See my implementation, which (I believe) I borrowed from tcmalloc: https://github.com/scotts/streamflow/blob/master/streamflow....
Often I hear people say "well pointer size is constant, so log(64) = O(1)", but that is misleading: if you assume constant pointer size, any function of that is O(1) as well, so any bounded algorithm is O(1). The notation just becomes meaningless.
Asymptotic bounds must be presented and understood in context.
[1] https://en.wikipedia.org/wiki/Predecessor_problem#Mathematic...
> I'm also curious about making something like this work as a general purpose allocator (as alluded to by the README).
In a general purpose allocator, you can just store allocation metadata next to a payload so the lookup from a pointer address becomes O(1). The original TLSF algorithm (as proposed by the paper) was designed this way.
Months later, I also wrote a general purpose implementation of TLSF for Rust `GlobalAlloc`, which, with some rigorous optimizations, turned out to be faster and smaller than every allocator for WebAssembly and embedded environments I tested, and it's still my go-to choice. It didn't fare too bad even when compared against modern thread-caching allocators in normal use cases. Internal fragmentation is probably worse, though.

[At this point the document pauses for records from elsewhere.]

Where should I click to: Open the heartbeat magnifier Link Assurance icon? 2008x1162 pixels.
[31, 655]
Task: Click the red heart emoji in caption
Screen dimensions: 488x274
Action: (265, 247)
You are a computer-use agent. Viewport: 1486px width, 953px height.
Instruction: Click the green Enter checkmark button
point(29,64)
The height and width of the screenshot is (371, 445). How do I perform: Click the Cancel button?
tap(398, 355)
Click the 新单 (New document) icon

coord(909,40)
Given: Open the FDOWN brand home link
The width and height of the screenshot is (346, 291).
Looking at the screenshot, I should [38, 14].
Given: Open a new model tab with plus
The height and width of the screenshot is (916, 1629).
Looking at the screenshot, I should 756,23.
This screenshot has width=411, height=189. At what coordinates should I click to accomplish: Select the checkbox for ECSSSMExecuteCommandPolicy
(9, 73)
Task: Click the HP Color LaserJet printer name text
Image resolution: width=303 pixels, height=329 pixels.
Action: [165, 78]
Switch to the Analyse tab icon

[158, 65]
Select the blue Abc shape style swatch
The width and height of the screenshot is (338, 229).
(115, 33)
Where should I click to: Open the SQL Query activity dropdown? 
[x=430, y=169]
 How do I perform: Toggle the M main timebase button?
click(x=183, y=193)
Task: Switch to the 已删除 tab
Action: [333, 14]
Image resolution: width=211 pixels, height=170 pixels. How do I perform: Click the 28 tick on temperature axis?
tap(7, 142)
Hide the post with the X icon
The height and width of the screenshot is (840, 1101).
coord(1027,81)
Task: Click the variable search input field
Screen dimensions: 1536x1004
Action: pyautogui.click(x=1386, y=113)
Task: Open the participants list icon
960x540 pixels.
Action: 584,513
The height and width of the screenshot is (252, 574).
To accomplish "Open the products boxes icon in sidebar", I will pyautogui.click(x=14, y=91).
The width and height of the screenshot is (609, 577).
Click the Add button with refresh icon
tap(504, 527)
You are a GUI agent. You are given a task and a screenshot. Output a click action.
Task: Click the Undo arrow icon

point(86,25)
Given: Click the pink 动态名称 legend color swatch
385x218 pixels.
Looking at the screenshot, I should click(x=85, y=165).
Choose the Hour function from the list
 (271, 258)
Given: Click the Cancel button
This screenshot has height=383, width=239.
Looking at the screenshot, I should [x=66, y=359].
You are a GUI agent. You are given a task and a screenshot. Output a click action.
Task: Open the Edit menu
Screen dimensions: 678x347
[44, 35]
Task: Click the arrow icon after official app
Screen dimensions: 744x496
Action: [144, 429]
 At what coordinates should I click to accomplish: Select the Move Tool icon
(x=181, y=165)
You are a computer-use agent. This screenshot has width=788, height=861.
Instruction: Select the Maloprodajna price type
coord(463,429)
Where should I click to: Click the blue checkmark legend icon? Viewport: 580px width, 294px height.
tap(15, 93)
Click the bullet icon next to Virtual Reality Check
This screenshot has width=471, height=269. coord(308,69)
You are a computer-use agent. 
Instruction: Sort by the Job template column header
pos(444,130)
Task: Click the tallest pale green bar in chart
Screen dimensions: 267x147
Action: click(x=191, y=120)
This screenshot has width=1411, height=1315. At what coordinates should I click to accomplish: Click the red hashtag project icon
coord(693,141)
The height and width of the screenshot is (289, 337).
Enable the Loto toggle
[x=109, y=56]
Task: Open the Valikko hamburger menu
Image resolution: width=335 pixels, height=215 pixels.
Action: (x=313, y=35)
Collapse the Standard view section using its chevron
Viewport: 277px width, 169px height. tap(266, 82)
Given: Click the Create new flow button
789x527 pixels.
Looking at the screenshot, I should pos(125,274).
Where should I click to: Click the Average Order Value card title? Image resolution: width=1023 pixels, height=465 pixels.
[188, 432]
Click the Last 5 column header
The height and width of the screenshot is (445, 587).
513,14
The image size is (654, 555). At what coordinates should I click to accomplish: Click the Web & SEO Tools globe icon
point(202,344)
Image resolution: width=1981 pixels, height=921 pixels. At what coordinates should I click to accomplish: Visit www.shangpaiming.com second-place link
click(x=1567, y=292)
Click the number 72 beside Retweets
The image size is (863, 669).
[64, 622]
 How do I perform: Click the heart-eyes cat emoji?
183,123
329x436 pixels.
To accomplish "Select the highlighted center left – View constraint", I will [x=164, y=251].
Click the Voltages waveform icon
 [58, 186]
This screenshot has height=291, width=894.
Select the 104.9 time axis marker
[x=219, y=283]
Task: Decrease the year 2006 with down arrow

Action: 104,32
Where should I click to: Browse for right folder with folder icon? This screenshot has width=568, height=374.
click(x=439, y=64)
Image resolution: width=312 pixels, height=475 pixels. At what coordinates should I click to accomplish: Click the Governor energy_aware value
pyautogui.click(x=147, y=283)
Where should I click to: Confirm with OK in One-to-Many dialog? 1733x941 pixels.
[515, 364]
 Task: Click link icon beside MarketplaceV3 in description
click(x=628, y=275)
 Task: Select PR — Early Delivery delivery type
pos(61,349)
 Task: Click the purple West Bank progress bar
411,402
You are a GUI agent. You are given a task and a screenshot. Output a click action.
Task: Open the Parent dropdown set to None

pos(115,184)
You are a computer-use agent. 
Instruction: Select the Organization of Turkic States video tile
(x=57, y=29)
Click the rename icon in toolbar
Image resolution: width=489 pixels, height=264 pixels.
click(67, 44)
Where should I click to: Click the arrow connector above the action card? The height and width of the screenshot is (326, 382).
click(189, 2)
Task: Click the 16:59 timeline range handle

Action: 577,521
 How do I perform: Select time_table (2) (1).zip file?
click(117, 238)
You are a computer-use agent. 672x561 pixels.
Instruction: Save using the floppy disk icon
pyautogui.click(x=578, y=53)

Yes, but the downside is that now allocator metadata pollutes the cache. It's super efficient for the allocator, but it may harm efficiency of the actual use of that memory. I believe most production allocators don't use object headers for this reason.
Besides the reverse mapping, you'd also have to get rid of the Vec use in the allocator, but that's fairly straightforward. Additionally, you'd need some sort of logic about requesting slabs of memory from the OS (and returning them when free), which is some extra work.
I don't deserve any credit for this; @SebAaltonen did all the work to write the C++ version. I just did a line-by-line translation.
In tiny systems all allocations of one type may come from a single operation, but in larger systems what fits in a slab will come from distinct concerns with different priorities. You want a different arena for those allocations.
- Is it constant time in algorithmic complexity?
- Is it single threaded (i.e. free from locks)?
- Does it need to fetch memory from the system (not realtime safe)?
There are slab allocators that can satisfy all of these, and are therefore realtime safe.
So I'm still wondering what the difference is.
https://github.com/glaretechnologies/glare-core/blob/master/... https://github.com/glaretechnologies/glare-core/blob/master/...
Aw. Why not?
> find the next available bin using 2x LZCNT instructions to make all operations O(1)
Isn't that sort of implementation defined? The LZCNT operation itself is a loop over all bits -- the fact that the number of bits is constant doesn't make this O(1), it just makes it O(n) where n := 64. But if it was 16 or 32 bit, it may be faster, which means its not O(1), or rather, big o notation really breaks down here.
That's O(1).
> The LZCNT operation itself is a loop over all bits
That's not how circuits work. You can easily make a circuit of O(log n) depth that returns base-2 encoded index of the first 1 bit in a n-bit register.
But since n is just 64 here, you're looking at a circuit of AND/OR depth ~8, so it's no surprise that modern CPUs can compute the LZCNT / TZCNT of a 64-bit integer in a single CPU cycle.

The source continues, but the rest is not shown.